If we are interested in outliers it is mainly for 2 reasons:
- We believe that they screw up our models and therefore want to know what to do with them. scikit-learn has a great example on the effect of different scalers on outliers.
- They are more interesting than the standard, well understood data (e.g. for fraud detection, engine failure, new insights into physical phenomena, network intrusion detection). This is more commonly known as “anomaly detection and analysis”.
In this blog post we will have a look at the first.
There is one more thing that we have to remember: Most algorithms assume that each datapoint in our dataset is the mean of a normal distributed measurement. This might be an additional error source.
Definitions
There are tons descriptions on the relations between machine learning and data science out there. For the sake of this blog post we define data science as something more descriptive and machine learning as something where the output is the input to another machine and therefore a more general and predictive/intelligent.
There is no clear definition of an outlier. Grubbs (1969) [1] is used often for defining outliers. He defines it as “an outlying observation […] that appears to deviate markedly from other members of the sample in which it occurs”. Hence, it is more or less a common sense definition. We may say that outliers are very individual for every dataset. However, there are some methods to detect them using statistics and/or machine learning.
Types of Outliers
We can distinguish 4 types of outliers:
- The outlier is “real” meaning that there are no measurement errors involved and the value itself is “valid” meaning that there is no error with the value due to data transformation. In simple words: everything is correct but the value in question is detected as an outlier.
- The outlier is caused by fault measurements (e.g. faulty sensors).
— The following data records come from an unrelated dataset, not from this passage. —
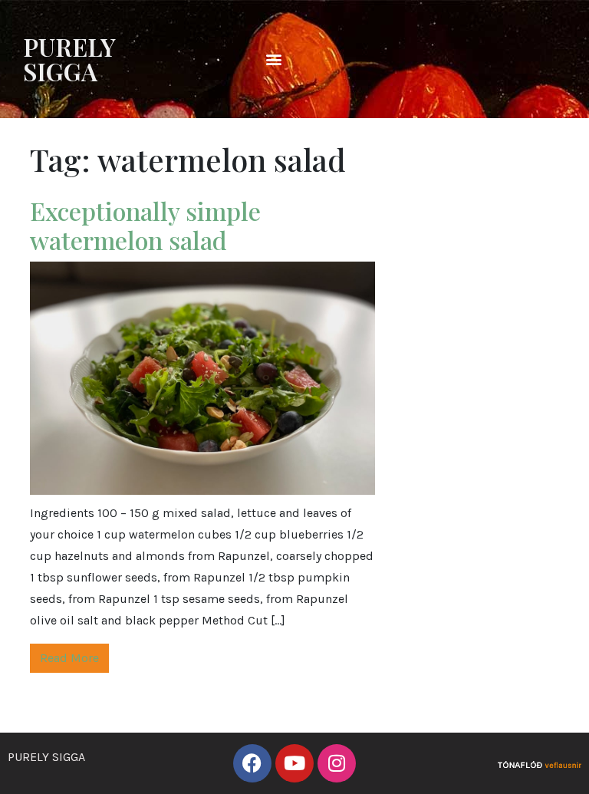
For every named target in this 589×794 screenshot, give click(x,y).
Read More (69, 658)
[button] (274, 59)
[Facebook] (252, 763)
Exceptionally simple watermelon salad (145, 225)
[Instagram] (337, 763)
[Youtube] (294, 763)
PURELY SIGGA (69, 58)
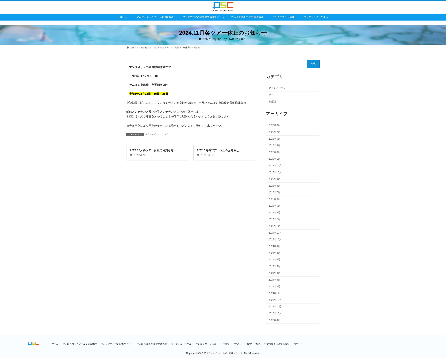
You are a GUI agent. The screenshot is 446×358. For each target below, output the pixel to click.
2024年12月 (275, 232)
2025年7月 (274, 192)
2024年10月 (275, 239)
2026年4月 (274, 145)
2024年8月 (274, 252)
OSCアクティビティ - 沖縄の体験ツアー (221, 353)
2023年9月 (274, 319)
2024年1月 (274, 293)
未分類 (272, 101)
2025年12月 (275, 165)
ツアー (167, 134)
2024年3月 (274, 279)
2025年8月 (274, 185)
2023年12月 (275, 299)
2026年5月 (274, 138)
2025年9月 (274, 179)
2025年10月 (275, 172)
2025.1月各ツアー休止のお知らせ (218, 150)
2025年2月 (274, 219)
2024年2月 (274, 286)
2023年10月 (275, 313)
- The outlier is caused by wrong number crunching. The mistake was done by someone who crunched numbers from measurement sheets (handwritten) into a computer.
- Outlier is caused by wrong conversion/data handling and represent only a subset of the dataset.
Detecting Outliers
If we want to do anything to or with outliers, then we have to detect them first.
This is very shallow introduction to outlier detection to highlight the problem of univariate thinking with multivariate datasets.
Example Dataset
Let us build an example dataset to explore different methods of outlier detection.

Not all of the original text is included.